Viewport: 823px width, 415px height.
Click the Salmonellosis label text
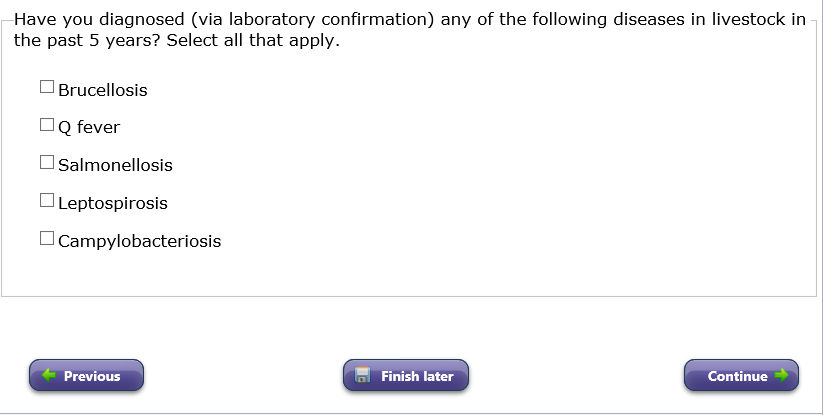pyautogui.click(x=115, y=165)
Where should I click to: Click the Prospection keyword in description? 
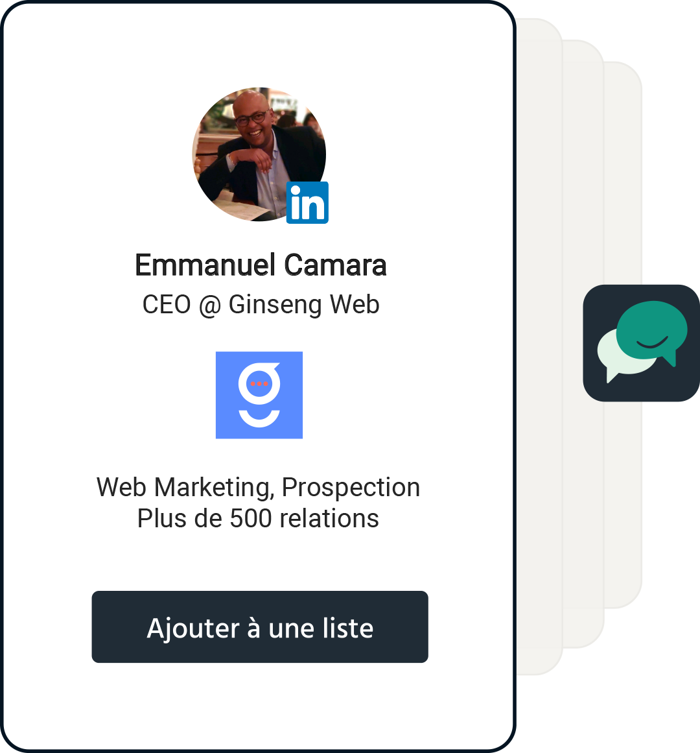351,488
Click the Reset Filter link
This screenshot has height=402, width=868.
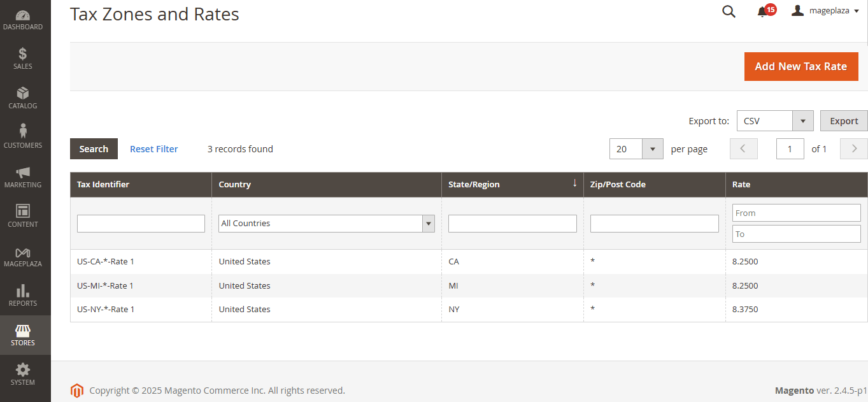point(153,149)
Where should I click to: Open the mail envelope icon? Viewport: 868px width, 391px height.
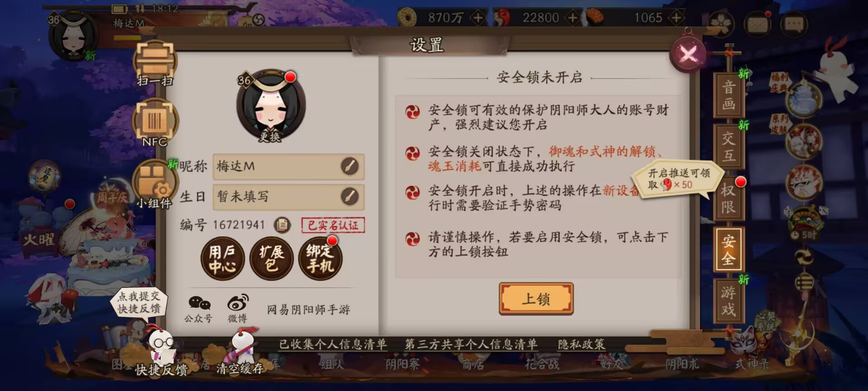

What to work on
Each entry needs to be returned verbatim, with its pictures left out.

The completed task
Viewport: 823px width, 415px height.
Click the Salmonellosis label text
pyautogui.click(x=115, y=165)
Where should I click to: Click the Prospection keyword in description? 
351,488
Click the Reset Filter link
This screenshot has height=402, width=868.
point(153,149)
Where should I click to: Open the mail envelope icon? Viewport: 868px width, 391px height.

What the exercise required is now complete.